Los mosquitos seguían molestándolo. Cuando recién arribó al lugar de la cita Juan se propuso no mostrarse beligerante al respecto; después de matar los primeros tres pensó en simplemente ahuyentarlos un poco, tratar de concentrarse en otra cosa, ignorarlos. Pero conforme el cielo oscurecía los insectos se multiplicaron y se tornaron pertinaces, osados, insoportables. Se enfrascó en una franca masacre en contra de ellos. Son mosquitos, pensaba, son molestos, si no los mató ellos terminaran por matarme a mí a base de piquetes. Imaginó la llegada de miles, millones de mosquitos, todos atacándolo, piquete tras piquete, hasta exterminarlo.
Era justo. Mataba para sobrevivir; él, especie superior, prevalecería sobre cualquier otra. Sumaba los muertos por docenas, pensó que quizá podría llegar al ciento antes de que llegara Alfonso. Hacía mucho tiempo que no se sentía tan pleno, tan satisfecho de sí mismo, de sus actos; probó nuevamente nombrar a cada caído, pero pronto le faltaron los nombres, pronto todos fueron uno, pronto todos fueron Pedro, su padre.
Juan suspiró, apago su cigarro sobre el cadáver del último mosquito. Miró el atardecer, pensó en Alfonso. Recordó cuando lo había conocido en la preparatoria, recordó cuando le contó sobre su padre, recordó como empezaron juntos en el negocio y reconoció como ahora, juntos, habían llegado tan lejos. Si, Alfonso era el único en el cual todavía podría confiar, pensó. Pero tardaba mucho y eso no estaba bien.
La paciencia nunca fue una cualidad de Juan. Mientras el cielo se oscurecía no podía dejar de maldecir a Poncho por la espera. Parecía que incluso los mosquitos habían decidido abandonarlo o quizá se habían rendido o quizá ya los había matado a todos. Sonrió antes esta posibilidad, mientras atrapaba de un manotazo en el aire a otro de estos ‘pinches pedros’ como acaba de decidir llamarlos de ahora en adelante. Justo cuando prendía otro cigarro llegó Alfonso. Caminaba despacio, a su lado arrastraba a un hombre con las manos atadas a la espalda y los ojos vendados.

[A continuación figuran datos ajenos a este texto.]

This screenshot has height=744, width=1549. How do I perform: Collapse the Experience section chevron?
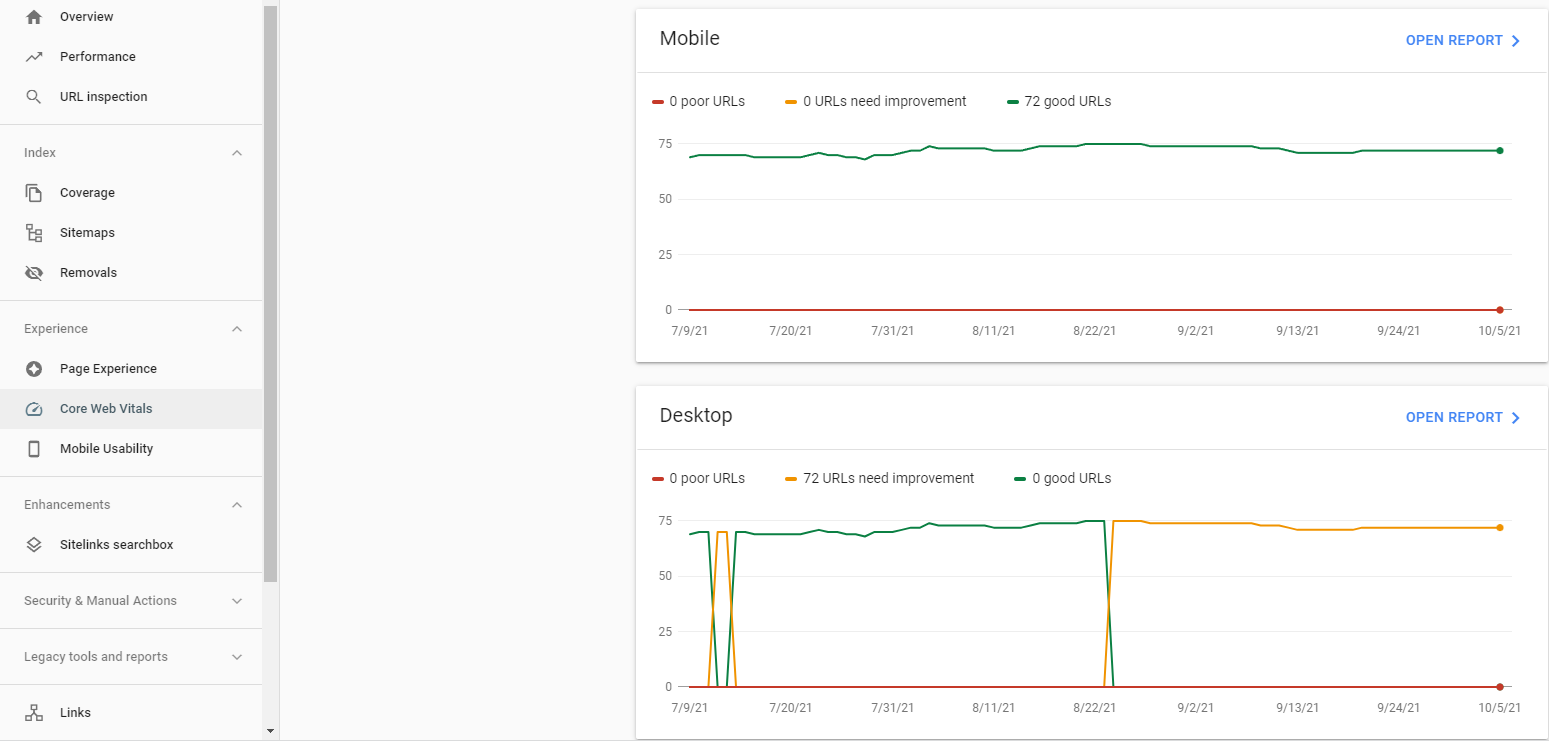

Poncho explicó la situación rápido: era un periodista que había encontrado el paradero de Juan, debían deshacerse de él, era peligroso. Juan miró a Alfonso de reojo mientras obligaba al hombre atado a hincarse y le ponía una pistola en la cabeza.
-¿Por qué no te encargaste tú mismo de él?-preguntó Juan mientras disparaba, sin mirar a Alfonso como si hablara con el árbol.
-Lo siento Juan, tenía que...- Alfonso se quedó parado, la mirada perdida, la mano engarrotada en el cinturón, apunto de desenfundar su arma; las palabras atoradas en la garganta donde una navaja le atravesó la piel. La puntería de Juan siempre fue su mejor amuleto. Alfonso cayó, muerto, junto al cadáver del periodista. El cielo estaba oscuro, la noche se cernía completa, al fin, y la luna comenzaba a asomarse, aún tímida, a lo lejos. Sera una larga noche, pensó Juan.